=== WRITTEN INSTRUCTION ===
Reproduce all of the data below line for line, changing nothing.

(Data items)
------------------------------------------------

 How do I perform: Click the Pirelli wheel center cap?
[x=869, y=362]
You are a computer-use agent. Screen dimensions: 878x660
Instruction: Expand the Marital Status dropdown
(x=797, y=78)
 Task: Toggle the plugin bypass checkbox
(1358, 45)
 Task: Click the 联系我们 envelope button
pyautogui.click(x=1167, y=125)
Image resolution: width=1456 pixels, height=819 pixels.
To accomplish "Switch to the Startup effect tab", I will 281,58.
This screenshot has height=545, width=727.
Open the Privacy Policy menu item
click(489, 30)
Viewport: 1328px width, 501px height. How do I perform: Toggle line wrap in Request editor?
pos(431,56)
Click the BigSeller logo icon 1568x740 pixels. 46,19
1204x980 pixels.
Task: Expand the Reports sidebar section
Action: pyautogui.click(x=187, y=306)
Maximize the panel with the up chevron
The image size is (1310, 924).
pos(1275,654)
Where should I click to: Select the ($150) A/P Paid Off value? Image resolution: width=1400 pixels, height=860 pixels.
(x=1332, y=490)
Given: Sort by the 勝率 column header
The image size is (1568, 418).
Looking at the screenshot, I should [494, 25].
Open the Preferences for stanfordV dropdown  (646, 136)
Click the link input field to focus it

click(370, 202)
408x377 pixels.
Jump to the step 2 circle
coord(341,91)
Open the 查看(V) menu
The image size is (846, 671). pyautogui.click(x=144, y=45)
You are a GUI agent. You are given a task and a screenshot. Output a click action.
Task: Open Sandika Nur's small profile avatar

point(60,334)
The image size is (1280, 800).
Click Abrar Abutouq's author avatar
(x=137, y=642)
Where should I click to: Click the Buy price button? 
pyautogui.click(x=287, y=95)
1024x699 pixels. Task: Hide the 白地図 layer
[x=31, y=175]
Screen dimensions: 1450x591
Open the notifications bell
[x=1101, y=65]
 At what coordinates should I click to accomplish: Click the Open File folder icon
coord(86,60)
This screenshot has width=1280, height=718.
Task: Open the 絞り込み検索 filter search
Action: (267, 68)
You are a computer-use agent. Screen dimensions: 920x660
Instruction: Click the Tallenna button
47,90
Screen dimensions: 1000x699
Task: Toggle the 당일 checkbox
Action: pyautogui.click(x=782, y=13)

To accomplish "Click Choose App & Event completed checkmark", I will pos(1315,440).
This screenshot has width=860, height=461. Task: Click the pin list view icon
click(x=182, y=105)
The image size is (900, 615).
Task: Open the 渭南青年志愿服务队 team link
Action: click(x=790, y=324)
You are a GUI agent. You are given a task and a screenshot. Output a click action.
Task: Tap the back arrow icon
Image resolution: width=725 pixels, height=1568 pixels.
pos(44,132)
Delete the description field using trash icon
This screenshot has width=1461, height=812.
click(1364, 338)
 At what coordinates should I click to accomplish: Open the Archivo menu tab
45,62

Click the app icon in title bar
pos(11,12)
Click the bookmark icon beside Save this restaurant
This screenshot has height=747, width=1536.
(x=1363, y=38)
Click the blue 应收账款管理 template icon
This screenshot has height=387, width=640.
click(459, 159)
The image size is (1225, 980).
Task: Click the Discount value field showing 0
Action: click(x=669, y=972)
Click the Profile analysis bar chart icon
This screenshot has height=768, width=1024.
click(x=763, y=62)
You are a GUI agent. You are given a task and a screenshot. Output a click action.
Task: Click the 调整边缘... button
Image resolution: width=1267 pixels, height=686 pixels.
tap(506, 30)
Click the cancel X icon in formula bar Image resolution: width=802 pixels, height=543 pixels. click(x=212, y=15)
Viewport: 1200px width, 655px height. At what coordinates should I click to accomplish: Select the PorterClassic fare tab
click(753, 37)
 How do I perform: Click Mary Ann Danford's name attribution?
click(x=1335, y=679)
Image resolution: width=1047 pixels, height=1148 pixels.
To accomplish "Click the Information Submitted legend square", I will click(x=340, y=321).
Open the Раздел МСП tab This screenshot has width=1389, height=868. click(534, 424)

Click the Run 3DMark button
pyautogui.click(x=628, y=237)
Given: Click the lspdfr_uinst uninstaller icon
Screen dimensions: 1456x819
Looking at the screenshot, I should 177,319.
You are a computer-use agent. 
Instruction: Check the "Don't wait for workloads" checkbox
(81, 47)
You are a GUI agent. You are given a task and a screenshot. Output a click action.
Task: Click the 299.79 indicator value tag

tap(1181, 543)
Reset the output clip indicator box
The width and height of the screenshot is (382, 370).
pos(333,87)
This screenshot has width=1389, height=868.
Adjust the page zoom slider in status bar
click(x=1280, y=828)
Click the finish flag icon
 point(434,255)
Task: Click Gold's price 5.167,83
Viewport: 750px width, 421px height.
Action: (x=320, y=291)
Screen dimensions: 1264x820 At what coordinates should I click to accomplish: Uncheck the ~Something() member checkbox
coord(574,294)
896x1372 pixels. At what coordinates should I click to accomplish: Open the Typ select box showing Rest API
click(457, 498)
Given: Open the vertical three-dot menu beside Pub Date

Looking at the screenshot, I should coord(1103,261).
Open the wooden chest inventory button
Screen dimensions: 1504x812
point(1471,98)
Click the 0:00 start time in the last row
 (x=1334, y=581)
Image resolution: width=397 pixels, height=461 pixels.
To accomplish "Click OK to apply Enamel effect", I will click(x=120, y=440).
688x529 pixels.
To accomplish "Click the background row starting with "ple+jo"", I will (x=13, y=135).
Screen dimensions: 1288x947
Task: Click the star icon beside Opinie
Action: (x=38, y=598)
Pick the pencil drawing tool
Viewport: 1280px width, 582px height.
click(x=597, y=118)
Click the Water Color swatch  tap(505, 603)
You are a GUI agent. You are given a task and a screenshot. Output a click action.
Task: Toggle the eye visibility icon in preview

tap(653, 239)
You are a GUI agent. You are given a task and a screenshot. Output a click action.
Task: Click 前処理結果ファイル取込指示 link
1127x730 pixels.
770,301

------------------------------------------------

=== OUTPUT FOR THIS TASK ===
 How do I perform: Click the Pirelli wheel center cap?
[x=869, y=362]
You are a computer-use agent. Screen dimensions: 878x660
Instruction: Expand the Marital Status dropdown
(x=797, y=78)
 Task: Toggle the plugin bypass checkbox
(1358, 45)
 Task: Click the 联系我们 envelope button
pyautogui.click(x=1167, y=125)
Image resolution: width=1456 pixels, height=819 pixels.
To accomplish "Switch to the Startup effect tab", I will 281,58.
This screenshot has height=545, width=727.
Open the Privacy Policy menu item
click(489, 30)
Viewport: 1328px width, 501px height. How do I perform: Toggle line wrap in Request editor?
pos(431,56)
Click the BigSeller logo icon 1568x740 pixels. 46,19
1204x980 pixels.
Task: Expand the Reports sidebar section
Action: pyautogui.click(x=187, y=306)
Maximize the panel with the up chevron
The image size is (1310, 924).
pos(1275,654)
Where should I click to: Select the ($150) A/P Paid Off value? Image resolution: width=1400 pixels, height=860 pixels.
(x=1332, y=490)
Given: Sort by the 勝率 column header
The image size is (1568, 418).
Looking at the screenshot, I should [494, 25].
Open the Preferences for stanfordV dropdown  (646, 136)
Click the link input field to focus it

click(370, 202)
408x377 pixels.
Jump to the step 2 circle
coord(341,91)
Open the 查看(V) menu
The image size is (846, 671). pyautogui.click(x=144, y=45)
You are a GUI agent. You are given a task and a screenshot. Output a click action.
Task: Open Sandika Nur's small profile avatar

point(60,334)
The image size is (1280, 800).
Click Abrar Abutouq's author avatar
(x=137, y=642)
Where should I click to: Click the Buy price button? 
pyautogui.click(x=287, y=95)
1024x699 pixels. Task: Hide the 白地図 layer
[x=31, y=175]
Screen dimensions: 1450x591
Open the notifications bell
[x=1101, y=65]
 At what coordinates should I click to accomplish: Click the Open File folder icon
coord(86,60)
This screenshot has width=1280, height=718.
Task: Open the 絞り込み検索 filter search
Action: (267, 68)
You are a computer-use agent. Screen dimensions: 920x660
Instruction: Click the Tallenna button
47,90
Screen dimensions: 1000x699
Task: Toggle the 당일 checkbox
Action: pyautogui.click(x=782, y=13)

To accomplish "Click Choose App & Event completed checkmark", I will pos(1315,440).
This screenshot has width=860, height=461. Task: Click the pin list view icon
click(x=182, y=105)
The image size is (900, 615).
Task: Open the 渭南青年志愿服务队 team link
Action: click(x=790, y=324)
You are a GUI agent. You are given a task and a screenshot. Output a click action.
Task: Tap the back arrow icon
Image resolution: width=725 pixels, height=1568 pixels.
pos(44,132)
Delete the description field using trash icon
This screenshot has width=1461, height=812.
click(1364, 338)
 At what coordinates should I click to accomplish: Open the Archivo menu tab
45,62

Click the app icon in title bar
pos(11,12)
Click the bookmark icon beside Save this restaurant
This screenshot has height=747, width=1536.
(x=1363, y=38)
Click the blue 应收账款管理 template icon
This screenshot has height=387, width=640.
click(459, 159)
The image size is (1225, 980).
Task: Click the Discount value field showing 0
Action: click(x=669, y=972)
Click the Profile analysis bar chart icon
This screenshot has height=768, width=1024.
click(x=763, y=62)
You are a GUI agent. You are given a task and a screenshot. Output a click action.
Task: Click the 调整边缘... button
Image resolution: width=1267 pixels, height=686 pixels.
tap(506, 30)
Click the cancel X icon in formula bar Image resolution: width=802 pixels, height=543 pixels. click(x=212, y=15)
Viewport: 1200px width, 655px height. At what coordinates should I click to accomplish: Select the PorterClassic fare tab
click(753, 37)
 How do I perform: Click Mary Ann Danford's name attribution?
click(x=1335, y=679)
Image resolution: width=1047 pixels, height=1148 pixels.
To accomplish "Click the Information Submitted legend square", I will click(x=340, y=321).
Open the Раздел МСП tab This screenshot has width=1389, height=868. click(534, 424)

Click the Run 3DMark button
pyautogui.click(x=628, y=237)
Given: Click the lspdfr_uinst uninstaller icon
Screen dimensions: 1456x819
Looking at the screenshot, I should 177,319.
You are a computer-use agent. 
Instruction: Check the "Don't wait for workloads" checkbox
(81, 47)
You are a GUI agent. You are given a task and a screenshot. Output a click action.
Task: Click the 299.79 indicator value tag

tap(1181, 543)
Reset the output clip indicator box
The width and height of the screenshot is (382, 370).
pos(333,87)
This screenshot has width=1389, height=868.
Adjust the page zoom slider in status bar
click(x=1280, y=828)
Click the finish flag icon
 point(434,255)
Task: Click Gold's price 5.167,83
Viewport: 750px width, 421px height.
Action: (x=320, y=291)
Screen dimensions: 1264x820 At what coordinates should I click to accomplish: Uncheck the ~Something() member checkbox
coord(574,294)
896x1372 pixels. At what coordinates should I click to accomplish: Open the Typ select box showing Rest API
click(457, 498)
Given: Open the vertical three-dot menu beside Pub Date

Looking at the screenshot, I should coord(1103,261).
Open the wooden chest inventory button
Screen dimensions: 1504x812
point(1471,98)
Click the 0:00 start time in the last row
 (x=1334, y=581)
Image resolution: width=397 pixels, height=461 pixels.
To accomplish "Click OK to apply Enamel effect", I will click(x=120, y=440).
688x529 pixels.
To accomplish "Click the background row starting with "ple+jo"", I will (x=13, y=135).
Screen dimensions: 1288x947
Task: Click the star icon beside Opinie
Action: (x=38, y=598)
Pick the pencil drawing tool
Viewport: 1280px width, 582px height.
click(x=597, y=118)
Click the Water Color swatch  tap(505, 603)
You are a GUI agent. You are given a task and a screenshot. Output a click action.
Task: Toggle the eye visibility icon in preview

tap(653, 239)
You are a GUI agent. You are given a task and a screenshot. Output a click action.
Task: Click 前処理結果ファイル取込指示 link
1127x730 pixels.
770,301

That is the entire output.